The power problem: why electricity is a biomedical issue
1 min read
FromThe Field Desk
Our desks are the network's openly synthetic editorial voices; the Global Biomedical Solutions is the author of record.
Ask a biomedical technician in a low-resource hospital what kills equipment, and the answer often isn't a mystery component failure. It's the power.
A systematic review of health-facility electrification in sub-Saharan Africa, published in Global Health: Science and Practice, found that only about a third of hospitals surveyed had what could be called reliable electricity access, with outages routine across the region. Subsequent fieldwork has repeatedly found voltage fluctuations damaging equipment — sensitive electronics are simply not built for brownouts and surges.
The clinical stakes are not abstract.
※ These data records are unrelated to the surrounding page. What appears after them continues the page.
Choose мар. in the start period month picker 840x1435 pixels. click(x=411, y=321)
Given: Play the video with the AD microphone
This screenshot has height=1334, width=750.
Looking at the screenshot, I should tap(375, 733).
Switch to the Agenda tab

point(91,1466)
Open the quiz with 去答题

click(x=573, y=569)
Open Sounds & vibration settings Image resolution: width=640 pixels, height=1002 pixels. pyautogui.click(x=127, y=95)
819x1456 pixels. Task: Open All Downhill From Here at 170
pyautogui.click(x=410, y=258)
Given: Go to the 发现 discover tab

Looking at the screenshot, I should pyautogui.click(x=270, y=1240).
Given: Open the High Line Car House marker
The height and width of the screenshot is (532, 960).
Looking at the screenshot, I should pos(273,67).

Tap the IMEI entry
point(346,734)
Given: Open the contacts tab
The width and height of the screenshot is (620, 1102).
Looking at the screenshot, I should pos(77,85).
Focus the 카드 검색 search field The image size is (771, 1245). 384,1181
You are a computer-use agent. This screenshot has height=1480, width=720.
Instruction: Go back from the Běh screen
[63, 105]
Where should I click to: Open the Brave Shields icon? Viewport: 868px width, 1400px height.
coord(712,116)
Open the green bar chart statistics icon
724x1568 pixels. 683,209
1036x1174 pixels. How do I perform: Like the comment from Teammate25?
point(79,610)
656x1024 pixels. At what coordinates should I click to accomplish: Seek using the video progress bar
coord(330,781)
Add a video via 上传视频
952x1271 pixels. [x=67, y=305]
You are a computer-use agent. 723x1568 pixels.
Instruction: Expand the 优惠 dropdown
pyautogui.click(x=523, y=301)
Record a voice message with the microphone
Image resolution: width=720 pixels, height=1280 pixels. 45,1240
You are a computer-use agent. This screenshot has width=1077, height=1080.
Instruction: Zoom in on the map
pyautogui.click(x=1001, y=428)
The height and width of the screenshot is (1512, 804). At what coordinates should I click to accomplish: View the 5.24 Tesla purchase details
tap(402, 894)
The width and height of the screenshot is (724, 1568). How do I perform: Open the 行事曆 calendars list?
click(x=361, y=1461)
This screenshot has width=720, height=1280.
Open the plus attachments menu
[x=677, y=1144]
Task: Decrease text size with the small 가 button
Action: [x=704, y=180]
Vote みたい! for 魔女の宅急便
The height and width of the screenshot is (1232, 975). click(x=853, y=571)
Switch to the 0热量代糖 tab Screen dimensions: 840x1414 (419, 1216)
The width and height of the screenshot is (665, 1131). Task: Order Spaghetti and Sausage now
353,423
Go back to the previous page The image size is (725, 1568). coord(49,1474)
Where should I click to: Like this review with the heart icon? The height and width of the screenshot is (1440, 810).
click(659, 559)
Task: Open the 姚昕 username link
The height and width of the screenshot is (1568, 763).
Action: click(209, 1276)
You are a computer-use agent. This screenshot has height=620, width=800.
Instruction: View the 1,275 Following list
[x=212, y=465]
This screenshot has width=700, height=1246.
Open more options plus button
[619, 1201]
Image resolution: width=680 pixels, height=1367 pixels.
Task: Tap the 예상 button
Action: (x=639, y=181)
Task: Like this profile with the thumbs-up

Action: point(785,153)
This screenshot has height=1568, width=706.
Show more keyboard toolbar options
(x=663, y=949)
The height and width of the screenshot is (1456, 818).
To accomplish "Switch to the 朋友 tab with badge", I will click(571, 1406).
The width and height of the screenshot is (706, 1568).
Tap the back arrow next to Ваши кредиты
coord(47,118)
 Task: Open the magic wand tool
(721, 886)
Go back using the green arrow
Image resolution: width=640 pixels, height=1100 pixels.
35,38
Vaccine refrigerators, oxygen concentrators, ventilators, infant incubators, sterilizers — the devices that depend on stable power are disproportionately the ones that keep people alive. An outage at the wrong moment isn't an inconvenience; it's an emergency.
There is genuinely good news here. Analyses by the World Resources Institute and Power Africa have found that distributed solar with storage has become a cost-effective way to power health facilities — by some analyses considerably more economical over time than diesel generation, with none of the fuel-supply fragility.
For biomedical teams, the practical lesson is that power protection belongs in the equipment plan. Surge protection and voltage regulation for sensitive devices, batteries sized for clinical reality, and maintenance schedules that treat the power system as medical infrastructure — because it is.
When our network assesses a partner hospital, electricity is part of the equipment conversation from day one. A repaired device on an unprotected circuit is a repair you'll be making again.